Google’s Summer of Code saw some significant changes in 2022. For the first time it was not restricted to students. New eligibility criteria meant the program was open to anyone over the age of 18 who wanted to get into open source and had a encompassed self-taught coders and those changing career changers or returning to the workforce. Stephanie Taylor, GSoC’s Program Manager reported that 10.4% of the accepted GSoC contributors were non-students.
The other changes introduced flexibility regarding project length and time commitment. The program allowed both medium-size (~175 hours) and large-size (~350 hours) projects. Large projects were slightly more popular accounting for 53%, compared with 47% for the shorter option.
As regards project length the standard 12-week option was by far the most popular and used by 71% of contributors. two thirds of the rest (19%) spent 13-18 weeks on their projects leaving just 9% with projects of 19-22 weeks in length.
Once all the projects were completed Google announced that a total of 1,054 GSoC contributors successfully completed the 2022 cycle.
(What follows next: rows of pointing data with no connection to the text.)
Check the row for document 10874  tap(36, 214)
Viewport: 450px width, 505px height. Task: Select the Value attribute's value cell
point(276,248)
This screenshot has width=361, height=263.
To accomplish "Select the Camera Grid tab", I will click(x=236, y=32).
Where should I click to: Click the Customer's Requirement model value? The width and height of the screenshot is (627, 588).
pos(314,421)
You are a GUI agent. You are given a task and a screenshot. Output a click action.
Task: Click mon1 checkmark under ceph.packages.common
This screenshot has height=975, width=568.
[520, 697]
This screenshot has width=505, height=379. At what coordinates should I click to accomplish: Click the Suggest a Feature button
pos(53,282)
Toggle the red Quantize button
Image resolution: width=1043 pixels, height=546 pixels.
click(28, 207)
From the other side of the coin, there were over 2,000 mentors from 198 open source organizations across 76 countries.
When asked about their favorite part of the program the top answers were:
- Getting involved in their organization’s open source community with folks from all around the world and their amazing mentors.
- Learning new skills (programming languages, skills, new technologies) and learning more about open source communities.
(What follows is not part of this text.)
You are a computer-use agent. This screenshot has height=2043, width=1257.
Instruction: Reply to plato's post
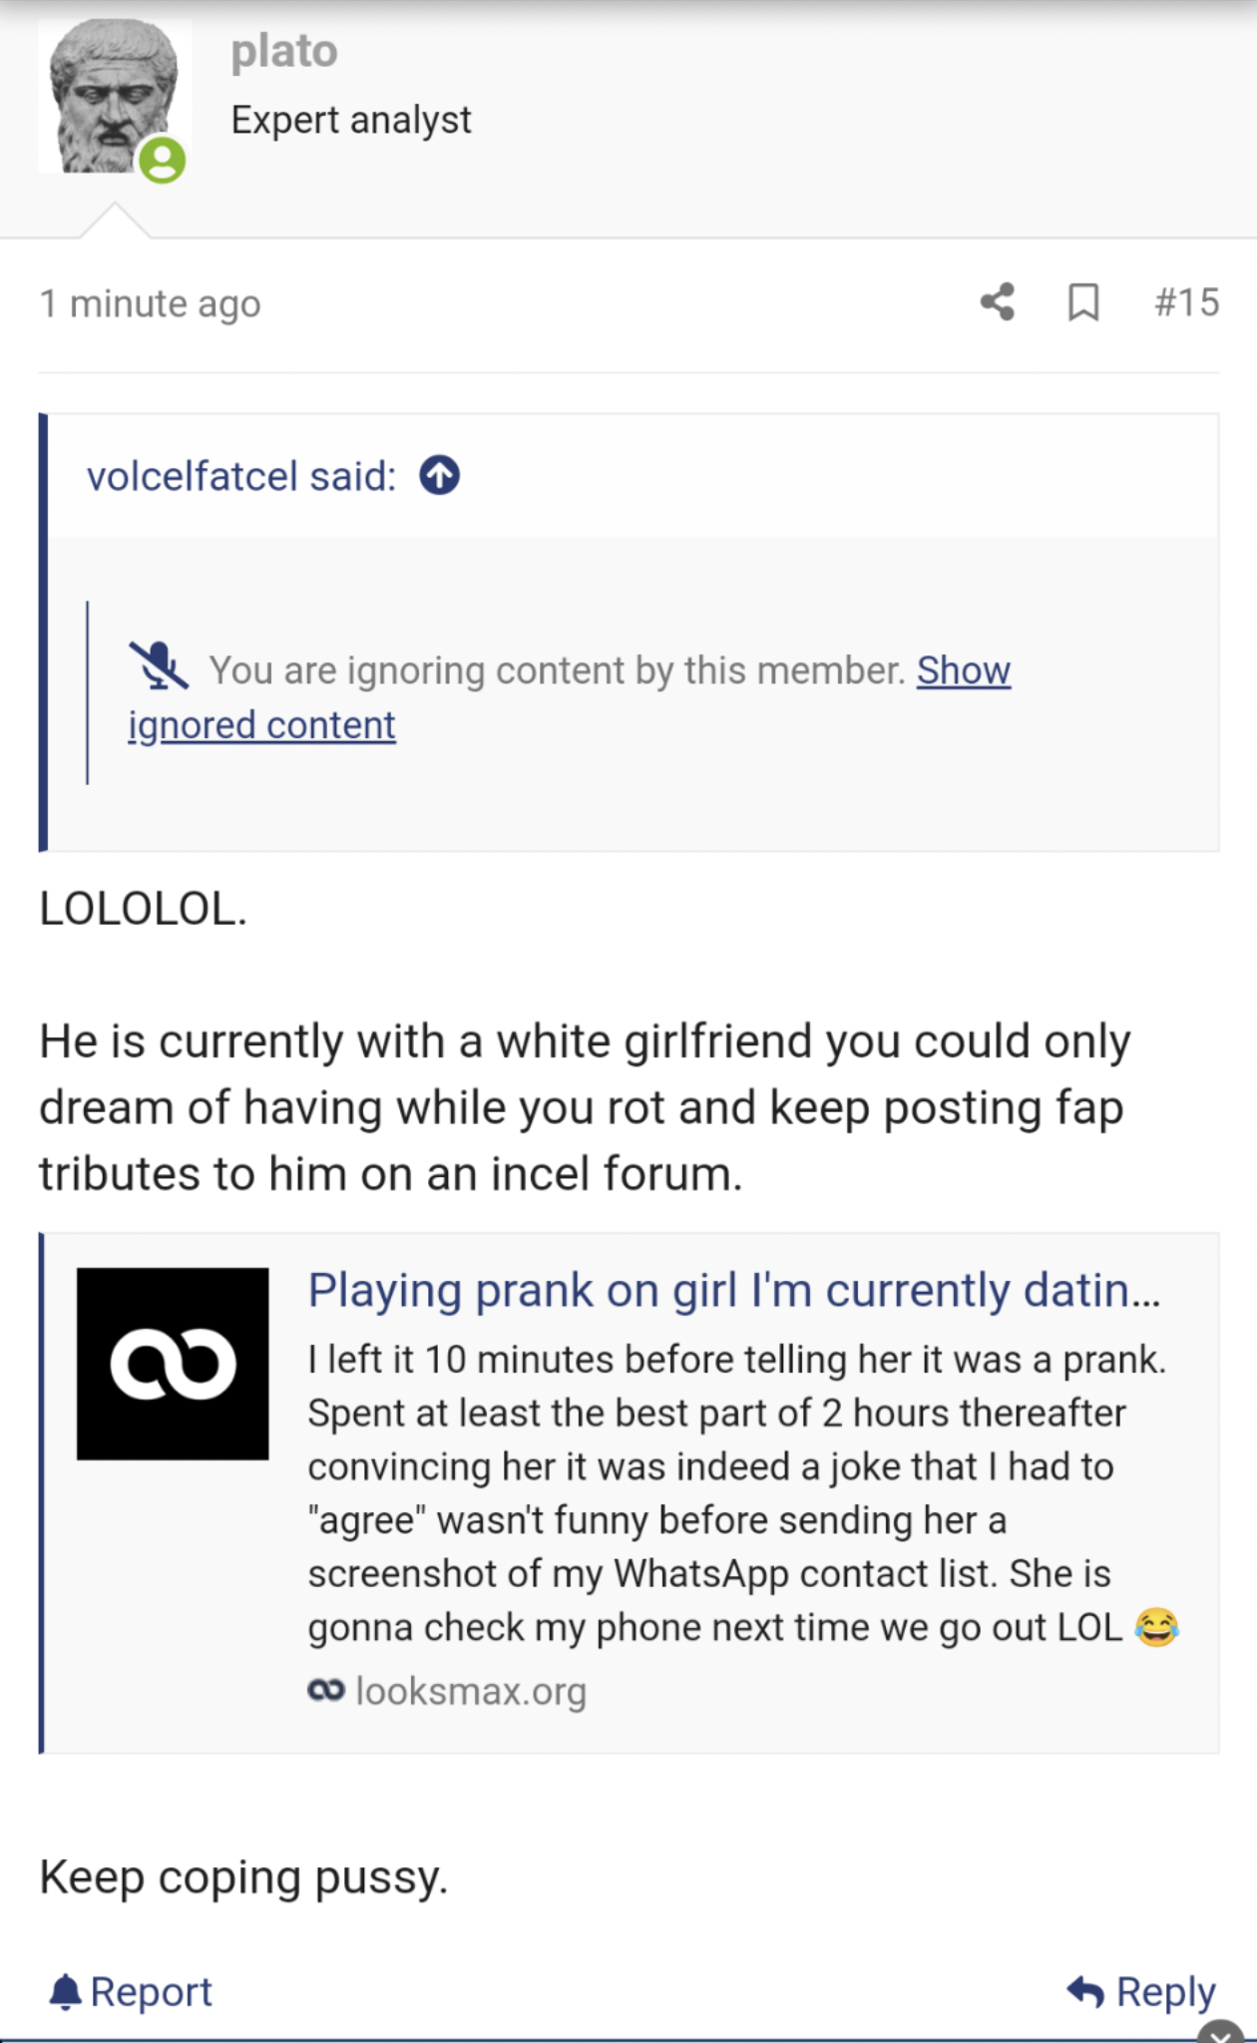point(1141,1991)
- Contributing to a meaningful community and project.
- Learning from experienced and thoughtful developers (their mentors and their whole community).
In addition 96% of contributors believed that GSoC had helped their programming skills. The most common responses to how GSoC improved their skills were:
- Improving the quality of their code through feedback from mentors, collaboration and learning more about the importance of code reviews.
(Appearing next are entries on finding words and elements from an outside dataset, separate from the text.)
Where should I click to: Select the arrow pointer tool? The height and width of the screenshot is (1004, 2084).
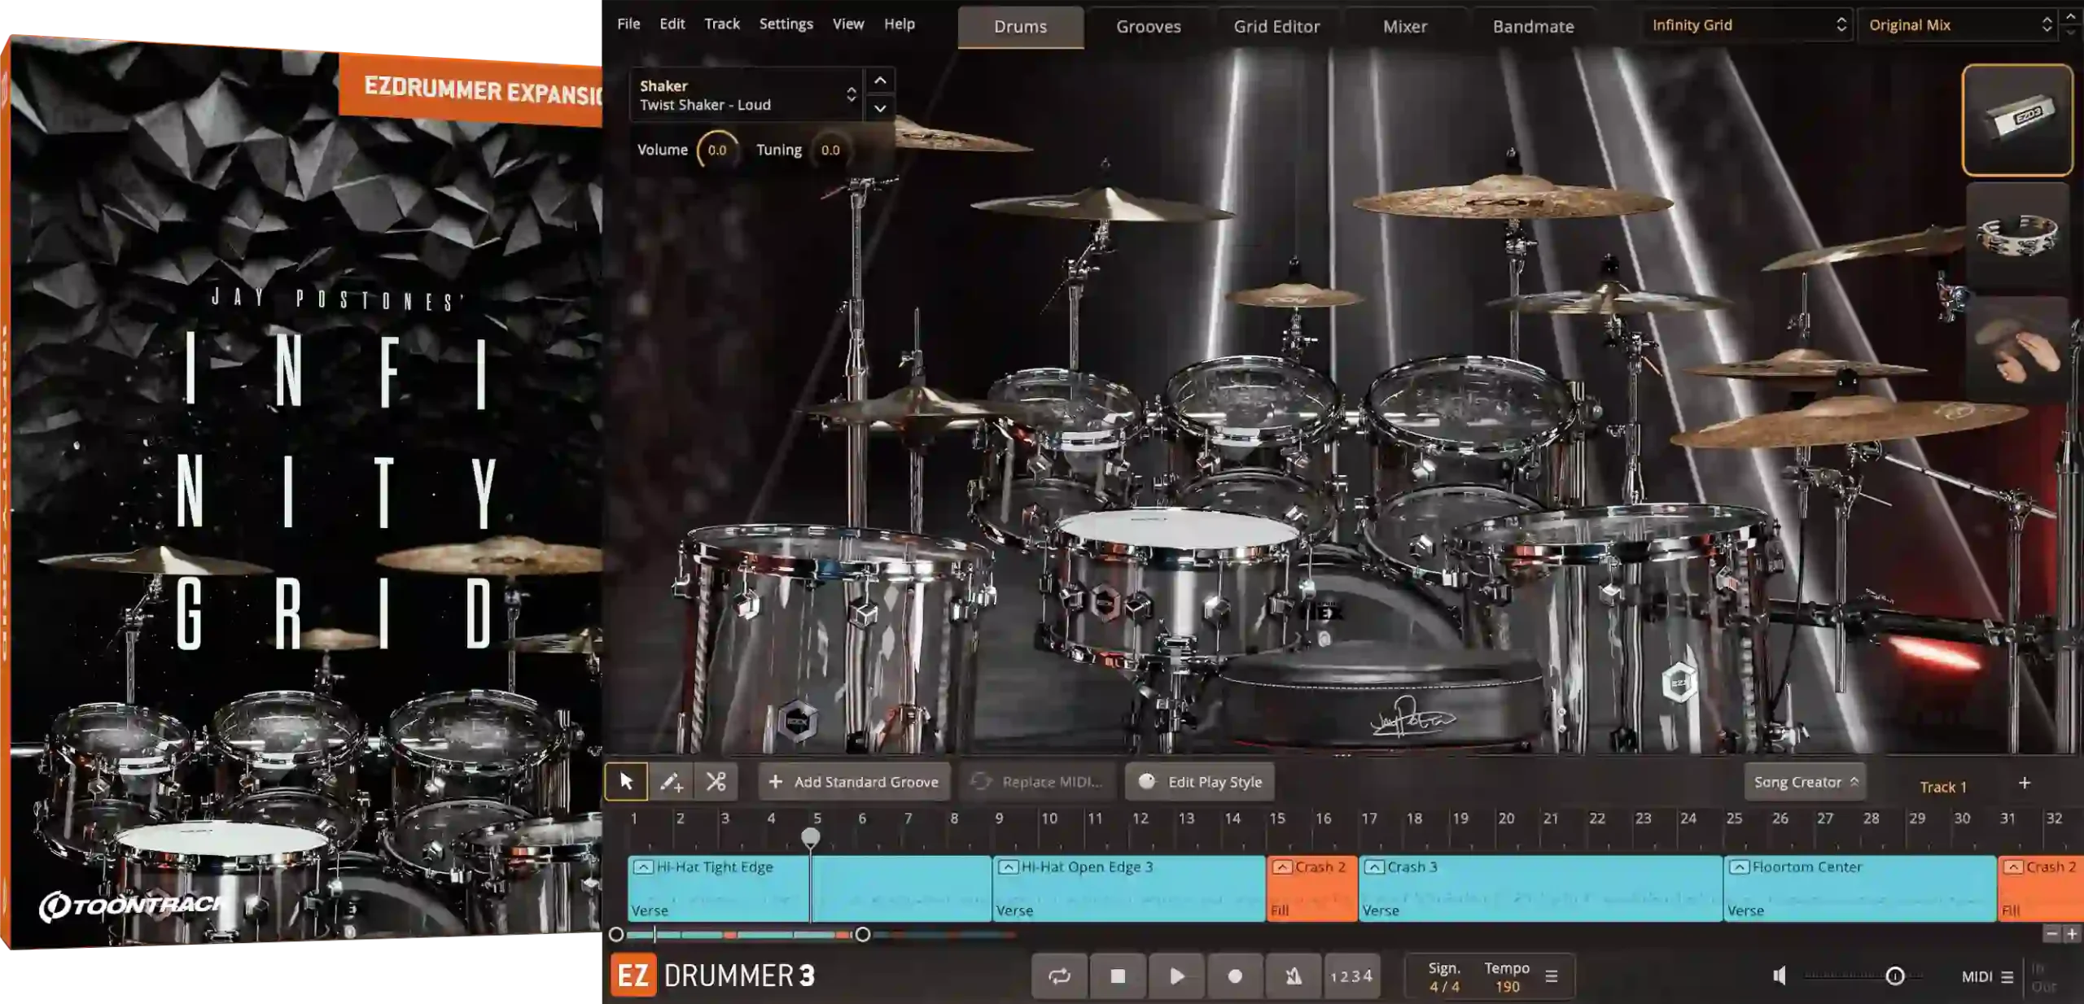click(x=626, y=781)
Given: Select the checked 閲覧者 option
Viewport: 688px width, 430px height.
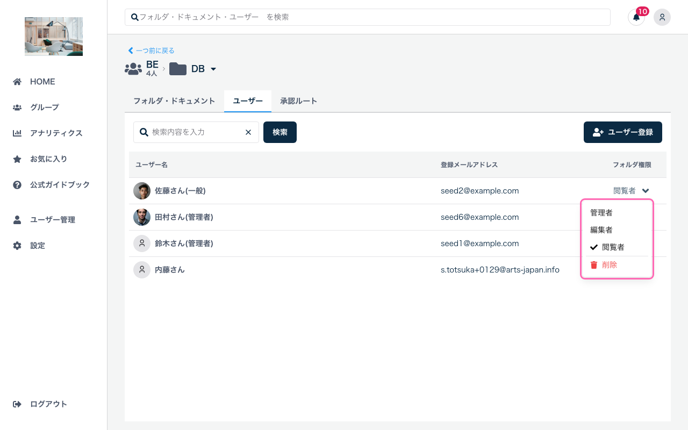Looking at the screenshot, I should (613, 247).
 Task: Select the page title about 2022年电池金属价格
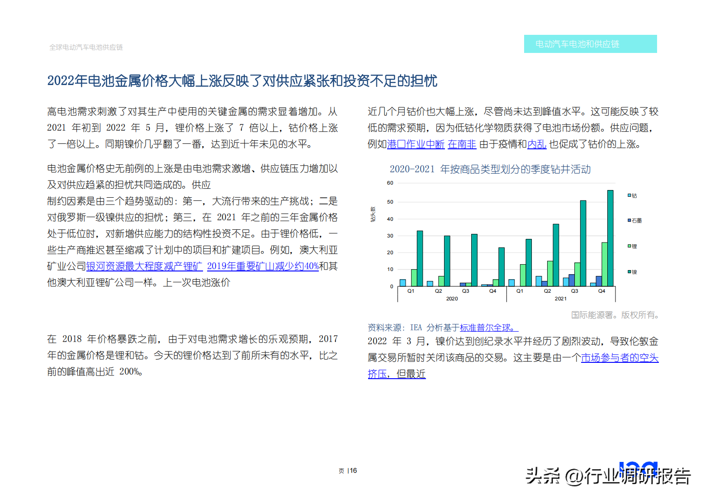pos(242,81)
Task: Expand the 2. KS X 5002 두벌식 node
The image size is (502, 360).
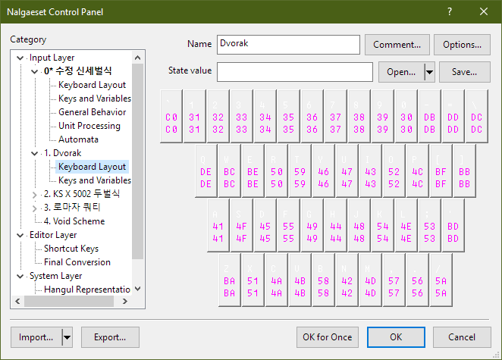Action: [x=35, y=194]
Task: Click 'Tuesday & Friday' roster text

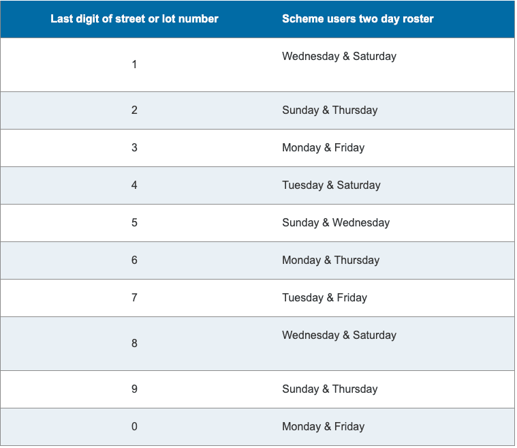Action: 324,298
- Gaining confidence in their coding skills and knowledge about best practices. Learning how to write more efficient code and to meet the org’s coding standards.
- Ability to read and understand real complex codebases, and learning how to implement code with other developer’s code.
As reported last month, the timetable for GSoC 2023 has already been announced. Based on feedback from this year’s contributors and mentors GSoC will continue to accept newcomers to open source who are not students. The wording has changed slightly to accommodate an even larger set of people and going forward the program will be open to students and to beginners in open source software development.
Although the period for contributor applications doesn’t open until March 20, if you are interested in being part of the 2023 program see Forward Planning For Google Summer of Code 2023 which includes videos about the program.
The application period for Open Source organizations is from January 23 to February 7 so if you want to a mentor – and 84% of GSoC 2022 contributors said they would consider being a mentor – it’s time to start putting together your organization’s pitch.